_TASK:_ Among the lines below, keep only those from the one containing "Instruction: Click the integrations.d" through the one containing "You are a computer-use agent. Screen", and reproduce them exactly.

_MATERIAL FOR THIS EXERCISE:_
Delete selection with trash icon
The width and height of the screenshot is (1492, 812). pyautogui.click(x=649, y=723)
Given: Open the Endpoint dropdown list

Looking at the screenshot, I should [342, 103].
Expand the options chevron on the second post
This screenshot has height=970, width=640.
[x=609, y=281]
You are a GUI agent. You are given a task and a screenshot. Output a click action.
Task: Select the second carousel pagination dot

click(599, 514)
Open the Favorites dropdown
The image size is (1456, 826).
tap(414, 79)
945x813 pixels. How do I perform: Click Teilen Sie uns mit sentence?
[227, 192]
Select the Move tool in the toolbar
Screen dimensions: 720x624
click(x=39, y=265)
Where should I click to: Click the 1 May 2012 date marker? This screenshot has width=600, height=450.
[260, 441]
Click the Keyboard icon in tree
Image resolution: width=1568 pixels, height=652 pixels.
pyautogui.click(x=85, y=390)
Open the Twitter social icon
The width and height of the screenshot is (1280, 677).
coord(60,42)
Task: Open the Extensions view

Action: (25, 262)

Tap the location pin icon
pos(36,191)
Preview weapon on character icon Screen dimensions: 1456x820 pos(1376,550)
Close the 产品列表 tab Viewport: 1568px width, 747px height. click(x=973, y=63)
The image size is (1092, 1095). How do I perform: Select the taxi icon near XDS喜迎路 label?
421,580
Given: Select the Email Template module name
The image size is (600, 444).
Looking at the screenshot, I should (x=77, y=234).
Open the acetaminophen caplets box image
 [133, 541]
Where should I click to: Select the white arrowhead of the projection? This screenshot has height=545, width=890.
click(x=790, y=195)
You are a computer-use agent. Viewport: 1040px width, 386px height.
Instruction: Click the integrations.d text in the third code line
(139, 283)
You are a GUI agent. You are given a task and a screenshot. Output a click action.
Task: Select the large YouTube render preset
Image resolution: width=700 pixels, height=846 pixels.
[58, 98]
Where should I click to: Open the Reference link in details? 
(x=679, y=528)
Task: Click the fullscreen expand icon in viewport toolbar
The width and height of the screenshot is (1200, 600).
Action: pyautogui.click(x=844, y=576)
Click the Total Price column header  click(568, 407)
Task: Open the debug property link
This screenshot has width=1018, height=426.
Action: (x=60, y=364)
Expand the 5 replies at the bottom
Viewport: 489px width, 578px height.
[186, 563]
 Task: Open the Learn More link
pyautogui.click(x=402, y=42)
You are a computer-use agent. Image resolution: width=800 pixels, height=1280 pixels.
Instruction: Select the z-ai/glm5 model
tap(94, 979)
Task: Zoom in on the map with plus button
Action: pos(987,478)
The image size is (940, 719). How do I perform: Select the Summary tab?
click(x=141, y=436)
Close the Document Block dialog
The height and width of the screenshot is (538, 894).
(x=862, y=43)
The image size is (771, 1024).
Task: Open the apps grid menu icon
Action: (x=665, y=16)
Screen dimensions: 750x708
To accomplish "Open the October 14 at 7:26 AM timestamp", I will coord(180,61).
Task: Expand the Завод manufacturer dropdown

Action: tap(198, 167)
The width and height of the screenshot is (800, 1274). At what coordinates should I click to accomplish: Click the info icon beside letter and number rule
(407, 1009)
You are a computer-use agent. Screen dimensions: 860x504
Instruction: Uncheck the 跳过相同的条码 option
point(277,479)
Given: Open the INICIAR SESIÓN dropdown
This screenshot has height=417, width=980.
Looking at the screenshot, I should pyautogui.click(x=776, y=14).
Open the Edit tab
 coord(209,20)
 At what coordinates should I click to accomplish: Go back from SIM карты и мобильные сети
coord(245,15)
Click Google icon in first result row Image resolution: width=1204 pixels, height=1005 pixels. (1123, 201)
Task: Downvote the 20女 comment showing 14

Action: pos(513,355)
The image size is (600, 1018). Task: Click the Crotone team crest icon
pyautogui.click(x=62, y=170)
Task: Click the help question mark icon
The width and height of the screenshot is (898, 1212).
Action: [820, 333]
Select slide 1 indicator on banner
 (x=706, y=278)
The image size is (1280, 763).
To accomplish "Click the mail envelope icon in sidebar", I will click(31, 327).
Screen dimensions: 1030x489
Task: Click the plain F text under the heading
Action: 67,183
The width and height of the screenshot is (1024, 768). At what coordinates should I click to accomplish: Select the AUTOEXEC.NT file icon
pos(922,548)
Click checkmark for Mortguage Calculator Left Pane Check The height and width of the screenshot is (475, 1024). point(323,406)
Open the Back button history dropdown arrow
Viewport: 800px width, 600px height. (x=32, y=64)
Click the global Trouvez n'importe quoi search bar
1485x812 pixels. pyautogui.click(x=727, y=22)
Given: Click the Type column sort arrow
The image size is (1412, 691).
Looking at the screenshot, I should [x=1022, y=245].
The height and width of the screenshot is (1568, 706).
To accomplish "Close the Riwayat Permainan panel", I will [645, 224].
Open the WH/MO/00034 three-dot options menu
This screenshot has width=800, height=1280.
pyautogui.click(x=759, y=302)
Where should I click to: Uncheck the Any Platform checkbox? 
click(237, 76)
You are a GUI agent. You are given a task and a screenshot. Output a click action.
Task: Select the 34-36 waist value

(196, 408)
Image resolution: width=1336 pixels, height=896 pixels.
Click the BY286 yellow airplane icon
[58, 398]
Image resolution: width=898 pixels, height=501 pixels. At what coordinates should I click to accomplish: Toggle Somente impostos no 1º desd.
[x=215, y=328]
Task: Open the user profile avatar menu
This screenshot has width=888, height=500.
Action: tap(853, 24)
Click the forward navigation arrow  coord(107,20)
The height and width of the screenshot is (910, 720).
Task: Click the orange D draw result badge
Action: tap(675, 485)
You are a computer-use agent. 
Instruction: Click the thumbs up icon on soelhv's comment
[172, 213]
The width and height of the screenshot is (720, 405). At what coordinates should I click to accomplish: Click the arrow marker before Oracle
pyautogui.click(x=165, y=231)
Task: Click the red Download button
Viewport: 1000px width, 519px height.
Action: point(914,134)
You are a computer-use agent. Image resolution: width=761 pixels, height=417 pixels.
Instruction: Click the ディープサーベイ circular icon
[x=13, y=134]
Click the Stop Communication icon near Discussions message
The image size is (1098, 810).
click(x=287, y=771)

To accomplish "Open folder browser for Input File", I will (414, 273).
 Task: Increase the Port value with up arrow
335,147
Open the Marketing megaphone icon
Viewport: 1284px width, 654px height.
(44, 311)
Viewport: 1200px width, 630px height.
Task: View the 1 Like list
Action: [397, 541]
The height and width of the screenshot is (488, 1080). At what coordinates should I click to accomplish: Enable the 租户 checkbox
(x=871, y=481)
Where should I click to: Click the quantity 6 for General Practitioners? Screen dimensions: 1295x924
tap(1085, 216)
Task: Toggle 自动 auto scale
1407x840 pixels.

_RESULT OF THIS TASK:_
Instruction: Click the integrations.d text in the third code line
(139, 283)
You are a GUI agent. You are given a task and a screenshot. Output a click action.
Task: Select the large YouTube render preset
Image resolution: width=700 pixels, height=846 pixels.
[58, 98]
Where should I click to: Open the Reference link in details? 
(x=679, y=528)
Task: Click the fullscreen expand icon in viewport toolbar
The width and height of the screenshot is (1200, 600).
Action: pyautogui.click(x=844, y=576)
Click the Total Price column header  click(568, 407)
Task: Open the debug property link
This screenshot has width=1018, height=426.
Action: (x=60, y=364)
Expand the 5 replies at the bottom
Viewport: 489px width, 578px height.
[186, 563]
 Task: Open the Learn More link
pyautogui.click(x=402, y=42)
You are a computer-use agent. Image resolution: width=800 pixels, height=1280 pixels.
Instruction: Select the z-ai/glm5 model
tap(94, 979)
Task: Zoom in on the map with plus button
Action: pos(987,478)
The image size is (940, 719). How do I perform: Select the Summary tab?
click(x=141, y=436)
Close the Document Block dialog
The height and width of the screenshot is (538, 894).
(x=862, y=43)
The image size is (771, 1024).
Task: Open the apps grid menu icon
Action: (x=665, y=16)
Screen dimensions: 750x708
To accomplish "Open the October 14 at 7:26 AM timestamp", I will coord(180,61).
Task: Expand the Завод manufacturer dropdown

Action: tap(198, 167)
The width and height of the screenshot is (800, 1274). At what coordinates should I click to accomplish: Click the info icon beside letter and number rule
(407, 1009)
You are a computer-use agent. Screen dimensions: 860x504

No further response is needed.